【解説】
この記事の3行まとめ
- 「3時間で完成するように 見せている 」のがK-POP専属スタイリストのプロの仕事だからである。
- 2026年4月25日現在、詳細な取材に応じた4人の現役スタイリストが明かしたのは、公演72時間前から動き出す周到な準備と、ステージを支える15の技術の全容だ。
- ソウルと東京でそれぞれ大型公演を控えた現場の緊張感の中で、「正しく知ってほしい」という当事者の思いが先行したとされる。
答えは単純だ。「3時間で完成するように見せている」のがK-POP専属スタイリストのプロの仕事だからである。2026年4月25日現在、詳細な取材に応じた4人の現役スタイリストが明かしたのは、公演72時間前から動き出す周到な準備と、ステージを支える15の技術の全容だ。

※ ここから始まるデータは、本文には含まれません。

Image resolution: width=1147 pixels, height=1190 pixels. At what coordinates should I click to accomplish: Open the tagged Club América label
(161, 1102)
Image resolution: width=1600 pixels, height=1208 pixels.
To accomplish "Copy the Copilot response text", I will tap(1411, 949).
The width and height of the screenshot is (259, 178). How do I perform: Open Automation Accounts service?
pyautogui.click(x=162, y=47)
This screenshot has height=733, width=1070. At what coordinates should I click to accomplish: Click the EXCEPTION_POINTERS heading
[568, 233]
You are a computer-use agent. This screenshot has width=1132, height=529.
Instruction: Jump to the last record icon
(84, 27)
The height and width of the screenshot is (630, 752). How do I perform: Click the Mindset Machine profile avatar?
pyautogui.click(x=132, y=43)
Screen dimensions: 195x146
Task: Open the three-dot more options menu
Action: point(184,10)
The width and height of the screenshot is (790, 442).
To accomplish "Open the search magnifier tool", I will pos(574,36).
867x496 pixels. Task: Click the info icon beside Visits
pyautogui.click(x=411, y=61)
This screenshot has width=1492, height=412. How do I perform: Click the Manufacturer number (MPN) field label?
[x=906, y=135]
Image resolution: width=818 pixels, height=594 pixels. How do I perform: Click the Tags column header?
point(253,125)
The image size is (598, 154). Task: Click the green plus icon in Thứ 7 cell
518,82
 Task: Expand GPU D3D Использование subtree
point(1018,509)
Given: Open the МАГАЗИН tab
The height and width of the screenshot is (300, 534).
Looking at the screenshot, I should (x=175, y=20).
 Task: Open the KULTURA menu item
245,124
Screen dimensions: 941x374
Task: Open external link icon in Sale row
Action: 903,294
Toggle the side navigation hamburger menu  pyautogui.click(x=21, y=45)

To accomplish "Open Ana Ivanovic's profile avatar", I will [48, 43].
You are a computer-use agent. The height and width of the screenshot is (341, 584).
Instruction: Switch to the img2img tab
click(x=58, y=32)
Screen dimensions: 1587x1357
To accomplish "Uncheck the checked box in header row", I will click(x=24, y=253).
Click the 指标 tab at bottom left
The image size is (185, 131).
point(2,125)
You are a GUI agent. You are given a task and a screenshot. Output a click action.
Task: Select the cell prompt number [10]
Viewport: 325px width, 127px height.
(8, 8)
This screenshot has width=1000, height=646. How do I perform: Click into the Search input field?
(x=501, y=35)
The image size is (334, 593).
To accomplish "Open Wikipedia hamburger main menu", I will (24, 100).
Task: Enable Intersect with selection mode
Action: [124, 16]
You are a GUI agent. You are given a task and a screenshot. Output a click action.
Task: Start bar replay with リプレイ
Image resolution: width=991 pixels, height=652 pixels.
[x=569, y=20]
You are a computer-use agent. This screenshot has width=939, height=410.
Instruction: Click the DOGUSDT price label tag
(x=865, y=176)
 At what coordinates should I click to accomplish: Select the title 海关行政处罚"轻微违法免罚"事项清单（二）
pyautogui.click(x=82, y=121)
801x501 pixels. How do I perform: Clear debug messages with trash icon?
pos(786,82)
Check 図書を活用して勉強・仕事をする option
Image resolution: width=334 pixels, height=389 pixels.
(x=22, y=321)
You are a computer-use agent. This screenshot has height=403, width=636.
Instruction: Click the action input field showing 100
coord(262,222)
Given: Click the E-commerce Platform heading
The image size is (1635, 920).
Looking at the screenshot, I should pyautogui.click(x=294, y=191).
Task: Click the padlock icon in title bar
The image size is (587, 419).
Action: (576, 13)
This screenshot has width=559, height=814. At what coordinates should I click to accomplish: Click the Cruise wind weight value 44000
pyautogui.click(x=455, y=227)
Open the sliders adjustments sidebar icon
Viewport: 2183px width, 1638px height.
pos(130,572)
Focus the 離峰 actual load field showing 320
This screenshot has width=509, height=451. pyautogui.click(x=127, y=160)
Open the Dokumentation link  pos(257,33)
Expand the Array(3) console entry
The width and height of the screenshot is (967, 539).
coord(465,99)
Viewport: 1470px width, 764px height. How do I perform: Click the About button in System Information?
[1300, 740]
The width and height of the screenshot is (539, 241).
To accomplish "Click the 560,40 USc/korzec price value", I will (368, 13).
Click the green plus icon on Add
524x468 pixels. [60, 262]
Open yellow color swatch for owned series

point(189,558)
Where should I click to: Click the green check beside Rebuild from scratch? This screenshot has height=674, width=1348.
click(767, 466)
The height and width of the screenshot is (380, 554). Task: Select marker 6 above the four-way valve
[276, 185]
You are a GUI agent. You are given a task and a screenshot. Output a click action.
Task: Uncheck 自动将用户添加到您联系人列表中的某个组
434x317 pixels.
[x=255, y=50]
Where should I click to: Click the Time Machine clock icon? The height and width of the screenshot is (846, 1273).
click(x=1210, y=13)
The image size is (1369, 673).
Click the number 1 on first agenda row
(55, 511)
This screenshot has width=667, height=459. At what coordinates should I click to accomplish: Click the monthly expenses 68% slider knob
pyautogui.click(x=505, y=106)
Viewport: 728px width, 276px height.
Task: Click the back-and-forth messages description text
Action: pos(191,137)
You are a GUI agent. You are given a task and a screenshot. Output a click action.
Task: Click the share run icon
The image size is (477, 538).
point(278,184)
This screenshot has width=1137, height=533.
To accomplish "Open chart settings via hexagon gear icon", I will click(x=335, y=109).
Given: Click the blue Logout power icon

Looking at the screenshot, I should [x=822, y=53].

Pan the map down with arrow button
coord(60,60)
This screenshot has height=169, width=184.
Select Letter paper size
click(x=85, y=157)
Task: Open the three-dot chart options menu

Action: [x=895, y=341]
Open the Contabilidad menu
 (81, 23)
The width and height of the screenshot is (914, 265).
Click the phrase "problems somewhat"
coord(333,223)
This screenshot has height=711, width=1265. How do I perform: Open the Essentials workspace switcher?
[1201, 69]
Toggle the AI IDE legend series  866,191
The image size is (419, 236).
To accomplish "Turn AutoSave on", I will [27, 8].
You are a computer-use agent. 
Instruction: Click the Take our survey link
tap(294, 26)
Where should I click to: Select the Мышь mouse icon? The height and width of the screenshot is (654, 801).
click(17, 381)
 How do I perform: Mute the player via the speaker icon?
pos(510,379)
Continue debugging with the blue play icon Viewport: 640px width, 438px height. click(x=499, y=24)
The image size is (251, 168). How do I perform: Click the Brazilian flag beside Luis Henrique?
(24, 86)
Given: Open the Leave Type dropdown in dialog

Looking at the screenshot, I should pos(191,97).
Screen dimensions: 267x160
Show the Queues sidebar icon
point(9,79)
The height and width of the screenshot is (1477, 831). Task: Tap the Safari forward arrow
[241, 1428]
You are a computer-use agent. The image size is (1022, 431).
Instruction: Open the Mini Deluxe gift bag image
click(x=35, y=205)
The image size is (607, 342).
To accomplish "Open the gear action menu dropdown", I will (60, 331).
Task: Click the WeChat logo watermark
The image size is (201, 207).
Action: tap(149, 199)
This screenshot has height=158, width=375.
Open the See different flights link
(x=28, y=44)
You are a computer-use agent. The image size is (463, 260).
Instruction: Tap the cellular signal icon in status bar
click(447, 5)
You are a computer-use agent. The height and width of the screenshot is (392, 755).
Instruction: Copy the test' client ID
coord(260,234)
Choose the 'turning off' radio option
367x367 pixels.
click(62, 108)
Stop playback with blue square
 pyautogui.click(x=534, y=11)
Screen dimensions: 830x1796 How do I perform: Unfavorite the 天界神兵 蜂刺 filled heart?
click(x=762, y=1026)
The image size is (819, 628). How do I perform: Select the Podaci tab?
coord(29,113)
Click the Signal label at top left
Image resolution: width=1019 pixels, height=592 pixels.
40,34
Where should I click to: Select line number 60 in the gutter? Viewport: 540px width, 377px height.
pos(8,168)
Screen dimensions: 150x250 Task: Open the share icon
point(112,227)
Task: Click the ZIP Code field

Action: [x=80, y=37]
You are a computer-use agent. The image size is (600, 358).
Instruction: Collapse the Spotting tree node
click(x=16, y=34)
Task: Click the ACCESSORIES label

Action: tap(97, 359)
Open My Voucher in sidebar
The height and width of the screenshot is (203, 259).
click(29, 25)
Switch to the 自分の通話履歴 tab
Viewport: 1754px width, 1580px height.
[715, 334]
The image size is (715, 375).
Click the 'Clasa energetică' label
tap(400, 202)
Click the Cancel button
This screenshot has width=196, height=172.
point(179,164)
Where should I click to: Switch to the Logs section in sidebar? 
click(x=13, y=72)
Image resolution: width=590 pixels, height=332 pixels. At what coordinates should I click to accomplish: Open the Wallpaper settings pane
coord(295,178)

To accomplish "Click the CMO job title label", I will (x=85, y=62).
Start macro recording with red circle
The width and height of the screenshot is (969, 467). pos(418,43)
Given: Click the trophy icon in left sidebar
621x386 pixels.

なぜ今この告白が出てきたのか。ソウルと東京でそれぞれ大型公演を控えた現場の緊張感の中で、「正しく知ってほしい」という当事者の思いが先行したとされる。取材協力者の要望により所属グループ名・個人名は非公開としている。
この記事を読めば、次にライブ映像でアイドルの衣装を見るとき、その背後にある72時間と15人の手仕事がリアルに見えてくる。
「3時間」の前に”72時間”がある——第1の秘密
スタイリストAは開口一番こう言った。「みなさんが見ている3時間は、ゴールテープを切る瞬間です。レースはその72時間前から始まっています」。
公演3日前から始まる事前作業は以下の3段階に分かれる。
- Day -3(72時間前):全衣装のドライクリーニング受け取り、アイロンがけ、補修。ビーズや装飾の脱落チェックを行い、ほつれは専属の縫製担当が修繕する。
- Day -2(48時間前):メンバー全員の最終サイズ確認フィッティング。集中トレーニングや水分調整による体型変化を反映し、ウエスト・丈を微調整する。
- Day -1(24時間前):全コスチュームをセットリスト順に「衣装ラック」へ番号タグ付きでハンギング。早着替えの順序を色分けテープで可視化する。
「ここまで終わって初めて、当日の3時間が機能します。逆に言えば72時間の準備がなければ3時間では絶対に間に合わない」(スタイリストA)。